TASK INSTRUCTIONS: Copy out every item below verbatim, changing nothing.

::: STORED DATA :::

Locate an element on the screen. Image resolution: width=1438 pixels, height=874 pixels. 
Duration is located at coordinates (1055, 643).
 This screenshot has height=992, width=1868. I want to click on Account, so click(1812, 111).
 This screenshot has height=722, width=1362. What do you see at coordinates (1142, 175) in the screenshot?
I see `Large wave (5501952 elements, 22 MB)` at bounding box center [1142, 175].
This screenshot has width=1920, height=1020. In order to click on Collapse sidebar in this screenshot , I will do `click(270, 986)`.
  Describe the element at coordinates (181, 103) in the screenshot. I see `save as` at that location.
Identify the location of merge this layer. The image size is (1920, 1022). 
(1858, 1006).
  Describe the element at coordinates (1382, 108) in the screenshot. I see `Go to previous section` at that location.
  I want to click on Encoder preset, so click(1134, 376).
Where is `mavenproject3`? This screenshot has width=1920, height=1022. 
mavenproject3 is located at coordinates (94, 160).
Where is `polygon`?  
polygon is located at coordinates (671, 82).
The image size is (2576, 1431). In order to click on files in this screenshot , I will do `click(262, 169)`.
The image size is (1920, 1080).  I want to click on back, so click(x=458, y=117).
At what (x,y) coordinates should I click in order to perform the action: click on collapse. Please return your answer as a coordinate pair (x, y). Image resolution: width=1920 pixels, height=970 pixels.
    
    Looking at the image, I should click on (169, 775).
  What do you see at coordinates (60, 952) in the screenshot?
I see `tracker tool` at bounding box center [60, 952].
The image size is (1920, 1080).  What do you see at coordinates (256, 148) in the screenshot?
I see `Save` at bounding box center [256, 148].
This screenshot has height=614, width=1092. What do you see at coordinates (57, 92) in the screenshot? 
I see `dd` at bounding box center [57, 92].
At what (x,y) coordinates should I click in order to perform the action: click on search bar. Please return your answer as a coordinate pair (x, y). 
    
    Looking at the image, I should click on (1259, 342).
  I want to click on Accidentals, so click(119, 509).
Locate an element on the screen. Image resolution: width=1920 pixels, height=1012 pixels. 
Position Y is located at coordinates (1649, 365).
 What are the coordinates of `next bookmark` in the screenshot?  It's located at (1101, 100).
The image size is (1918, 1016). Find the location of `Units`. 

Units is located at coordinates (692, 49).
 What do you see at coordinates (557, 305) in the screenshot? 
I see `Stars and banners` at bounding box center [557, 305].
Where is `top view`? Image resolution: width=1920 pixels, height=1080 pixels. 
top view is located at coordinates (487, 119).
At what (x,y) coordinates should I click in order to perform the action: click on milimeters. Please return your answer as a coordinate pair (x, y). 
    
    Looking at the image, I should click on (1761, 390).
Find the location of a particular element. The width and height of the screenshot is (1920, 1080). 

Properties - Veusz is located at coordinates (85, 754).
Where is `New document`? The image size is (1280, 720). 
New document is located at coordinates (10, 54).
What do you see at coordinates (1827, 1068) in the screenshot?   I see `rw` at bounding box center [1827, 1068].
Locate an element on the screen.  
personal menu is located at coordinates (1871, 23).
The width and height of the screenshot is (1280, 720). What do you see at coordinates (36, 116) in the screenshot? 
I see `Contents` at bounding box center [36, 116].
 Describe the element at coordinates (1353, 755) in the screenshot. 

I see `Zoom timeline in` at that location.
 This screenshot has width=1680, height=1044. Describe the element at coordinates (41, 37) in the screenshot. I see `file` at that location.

:::

EXERCISE ANSWER:
Locate an element on the screen. Image resolution: width=1438 pixels, height=874 pixels. 
Duration is located at coordinates (1055, 643).
 This screenshot has height=992, width=1868. I want to click on Account, so click(1812, 111).
 This screenshot has height=722, width=1362. What do you see at coordinates (1142, 175) in the screenshot?
I see `Large wave (5501952 elements, 22 MB)` at bounding box center [1142, 175].
This screenshot has width=1920, height=1020. In order to click on Collapse sidebar in this screenshot , I will do `click(270, 986)`.
  Describe the element at coordinates (181, 103) in the screenshot. I see `save as` at that location.
Identify the location of merge this layer. The image size is (1920, 1022). 
(1858, 1006).
  Describe the element at coordinates (1382, 108) in the screenshot. I see `Go to previous section` at that location.
  I want to click on Encoder preset, so click(1134, 376).
Where is `mavenproject3`? This screenshot has width=1920, height=1022. 
mavenproject3 is located at coordinates (94, 160).
Where is `polygon`?  
polygon is located at coordinates (671, 82).
The image size is (2576, 1431). In order to click on files in this screenshot , I will do `click(262, 169)`.
The image size is (1920, 1080).  I want to click on back, so click(x=458, y=117).
At what (x,y) coordinates should I click in order to perform the action: click on collapse. Please return your answer as a coordinate pair (x, y). Image resolution: width=1920 pixels, height=970 pixels.
    
    Looking at the image, I should click on (169, 775).
  What do you see at coordinates (60, 952) in the screenshot?
I see `tracker tool` at bounding box center [60, 952].
The image size is (1920, 1080).  What do you see at coordinates (256, 148) in the screenshot?
I see `Save` at bounding box center [256, 148].
This screenshot has height=614, width=1092. What do you see at coordinates (57, 92) in the screenshot? 
I see `dd` at bounding box center [57, 92].
At what (x,y) coordinates should I click in order to perform the action: click on search bar. Please return your answer as a coordinate pair (x, y). 
    
    Looking at the image, I should click on (1259, 342).
  I want to click on Accidentals, so click(119, 509).
Locate an element on the screen. Image resolution: width=1920 pixels, height=1012 pixels. 
Position Y is located at coordinates (1649, 365).
 What are the coordinates of `next bookmark` in the screenshot?  It's located at (1101, 100).
The image size is (1918, 1016). Find the location of `Units`. 

Units is located at coordinates (692, 49).
 What do you see at coordinates (557, 305) in the screenshot? 
I see `Stars and banners` at bounding box center [557, 305].
Where is `top view`? Image resolution: width=1920 pixels, height=1080 pixels. 
top view is located at coordinates (487, 119).
At what (x,y) coordinates should I click in order to perform the action: click on milimeters. Please return your answer as a coordinate pair (x, y). 
    
    Looking at the image, I should click on (1761, 390).
Find the location of a particular element. The width and height of the screenshot is (1920, 1080). 

Properties - Veusz is located at coordinates (85, 754).
Where is `New document`? The image size is (1280, 720). 
New document is located at coordinates (10, 54).
What do you see at coordinates (1827, 1068) in the screenshot?   I see `rw` at bounding box center [1827, 1068].
Locate an element on the screen.  
personal menu is located at coordinates (1871, 23).
The width and height of the screenshot is (1280, 720). What do you see at coordinates (36, 116) in the screenshot? 
I see `Contents` at bounding box center [36, 116].
 Describe the element at coordinates (1353, 755) in the screenshot. 

I see `Zoom timeline in` at that location.
 This screenshot has width=1680, height=1044. Describe the element at coordinates (41, 37) in the screenshot. I see `file` at that location.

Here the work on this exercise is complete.